Saved data entries:
☆ ☆ ☆ ☆
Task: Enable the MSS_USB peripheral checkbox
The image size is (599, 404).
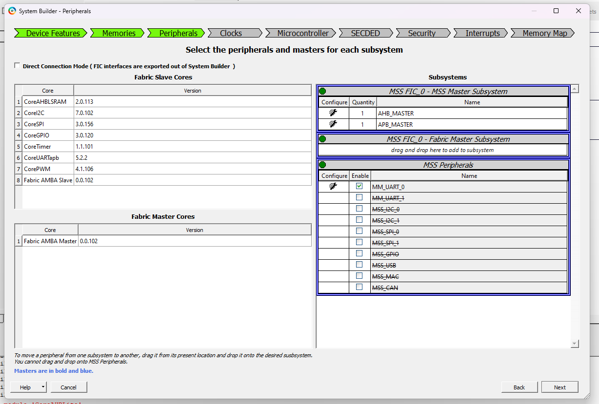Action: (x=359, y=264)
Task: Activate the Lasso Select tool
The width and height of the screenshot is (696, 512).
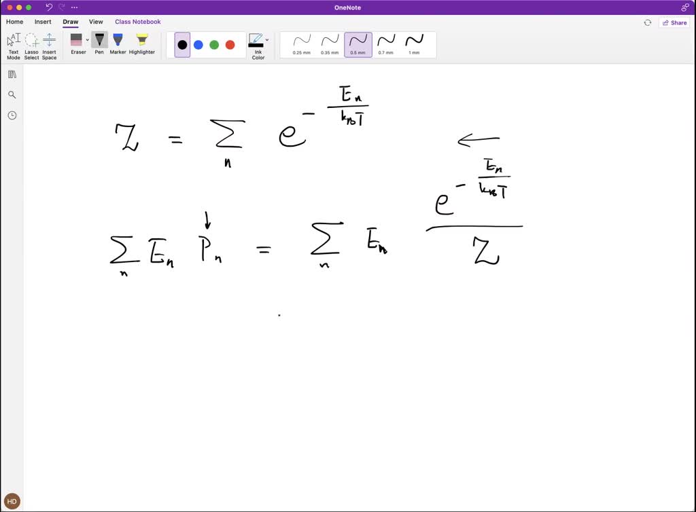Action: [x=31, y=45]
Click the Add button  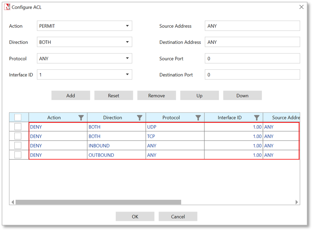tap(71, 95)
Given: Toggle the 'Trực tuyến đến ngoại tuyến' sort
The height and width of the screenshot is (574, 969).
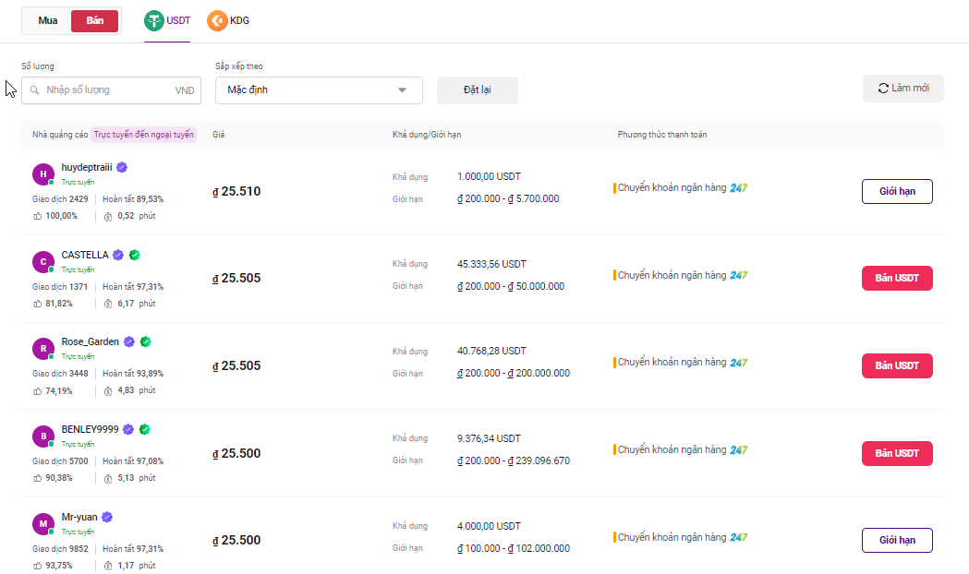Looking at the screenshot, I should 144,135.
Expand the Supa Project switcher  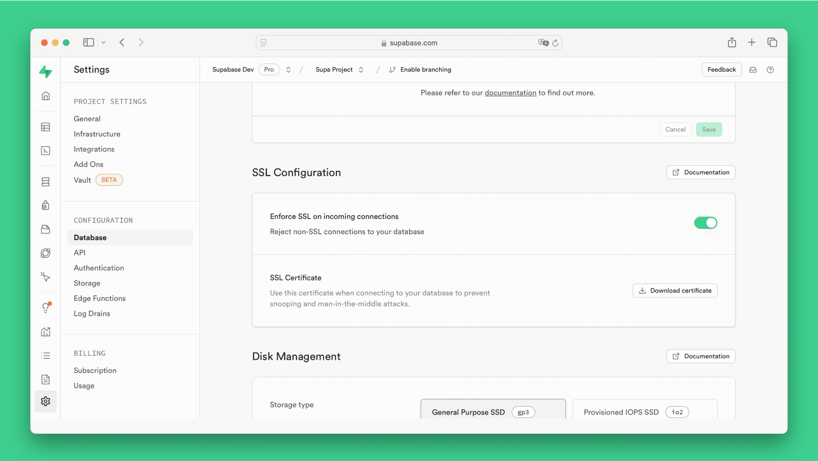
☆ ☆ ☆ ☆
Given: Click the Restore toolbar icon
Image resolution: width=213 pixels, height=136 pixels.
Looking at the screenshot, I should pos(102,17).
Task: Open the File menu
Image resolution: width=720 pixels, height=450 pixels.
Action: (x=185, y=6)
☆ ☆ ☆ ☆
> [WHAT TO WORK ON] Among the lines above, please find those with "Given" and copy them.

> [RESULT OF THE TASK]
Given: Toggle the 'Trực tuyến đến ngoại tuyến' sort
Given: Click the Restore toolbar icon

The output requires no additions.